A group of tourism retailers on the Royal Mile have made a plea to Edinburgh City Council and the Scottish Government to present a case for ‘special assistance’ to save jobs after dozens of shops on the iconic street have remained closed due to it not being financially viable to open.
As restrictions lift and staycations are on the cards for many Scots, tourism traders on the Royal Mile have still found themselves in a ‘dismal’ situation.
In an open letter from traders they described the Royal Mile as ‘undoubtedly the jewel in the crown of Scottish tourism’ but added that it is now a shadow of its former self and that urgent assistance is required to save the livelihoods of thousands of people whose jobs are imminently at risk.
“This past weekend being a Bank Holiday and school holiday, a survey of 15 Royal Mile businesses reports an 80 to 90 per cent drop in takings as ‘staycationers from Scotland may well purchase food and beverage but do not purchase tourist gifts.’
“Landlords including the City of Edinburgh Council are demanding full rent be paid for the last six months although businesses were closed by government decree yet I have no doubt that if a council house tenant could not gain access to their council house for six months the council would not charge them rent.
“We as a group are fully aware that City of Edinburgh Council are also in a difficult financial position and appeal to them also to reach out to the Scottish Government and present a case for assistance for Royal Mile Traders who find themselves in a unique difficulty of losing the lifeblood of international tourists.”
John Thorburn is one of the retailers who says he feels ‘anxious’ about the future if urgent assistance is not provided
Traders also claimed that dozens of emails have been sent to various MSPs, MPs, councillors and the Minister for Tourism, who received 23 emails from one trader, with most not responding, and the others ‘passed on’ to other departments.
The letter adds: “It seems our elected representatives abandoned us in our time of need. It will be some time before our industry returns to normal and government support is urgently needed and a plan for future support agreed. The Scottish government continually finds millions of pounds to support businesses and industries that have no hope of survival whilst the highly successful tourist retail sector is left to rot.”
One trader, John Thorburn, who owns family-run business Really Scottish has said that this is a plea for help, and much needed dialogue.
“There are thousands employed on this street, we’ve made posters for outside our shops and we’re not anti-SNP, but they are the ones in government who aren’t helping us.
“I’m very anxious about the financial situation. The tourism industry in Edinburgh will return, but it will take some time.
“My business has been here for more than 20 years and like other businesses is very much a part of the Royal Mile, but we need some support for those people like us whose livelihoods and lives are here, as well as the future. We can’t be burdened with further debt.”
“Over past year, we have made over 19,000 payments of over £250m to businesses through grant funds provided by the Scottish Government to help businesses to stay afloat.
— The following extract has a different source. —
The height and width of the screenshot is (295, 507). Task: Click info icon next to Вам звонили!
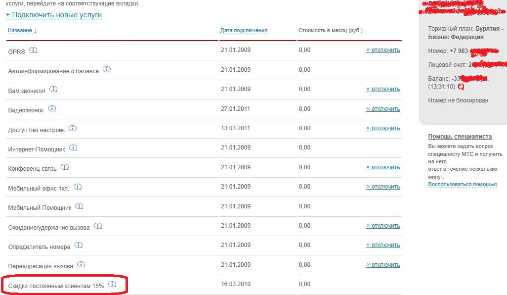pyautogui.click(x=53, y=90)
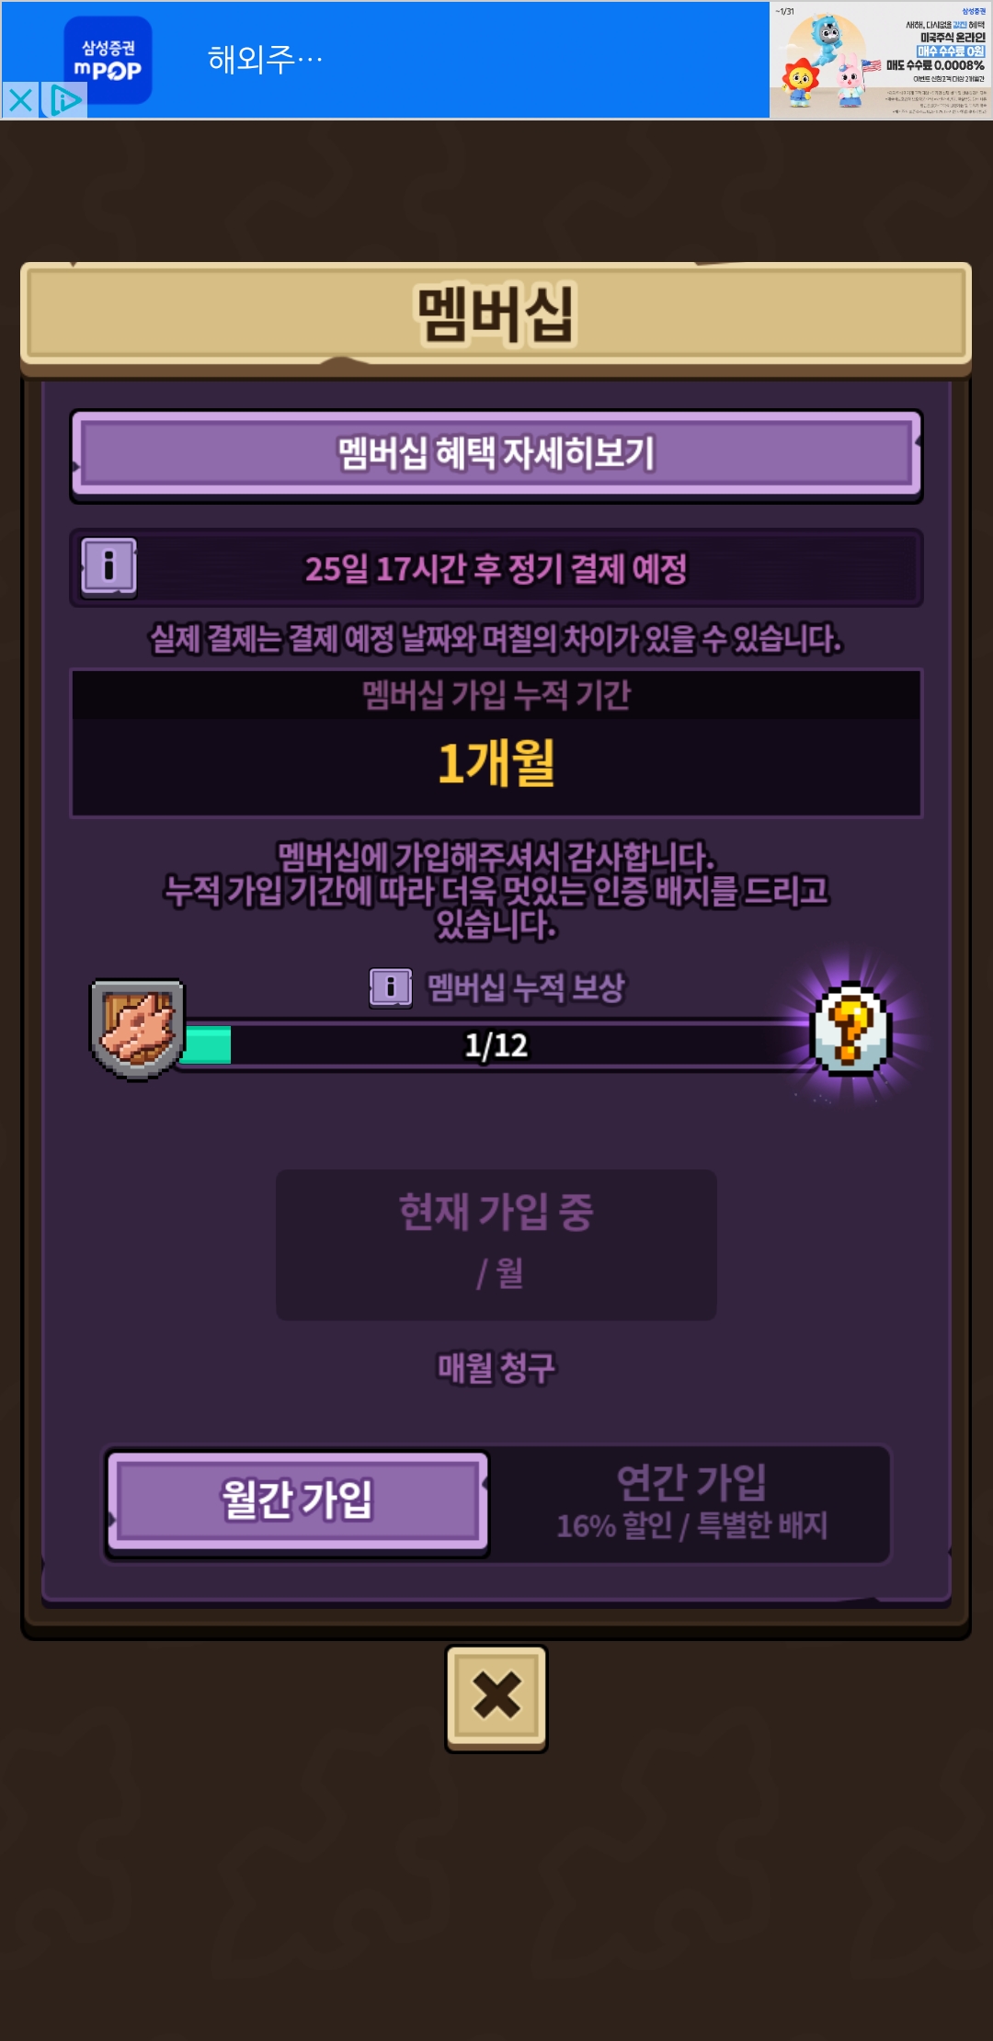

“Shops operating from Council units who approached us to seek assistance with their rents were offered up to 6-months rent free in financial year 2020/21 and we’ve approved the use of repayment plans for those tenants still seeking assistance for the second half of that financial year to be as flexible we can to help businesses recover.”
Depute Leader Cammy Day, said: “We continue to have ongoing discussions with Scottish Government around support for businesses in areas that remain in Level 2. And as we look ahead to the wider economic recovery of our Capital we’re actively developing plans through our Economic Development Strategy and our City Centre Recovery Plan to help drive momentum, generate footfall, development inspirational campaigns like Forever Edinburgh and help to deliver our world renowned Festivals. While also working on targeted support in conjunction with local areas, like our Shop Here This Year campaign and collaborating with business groups.”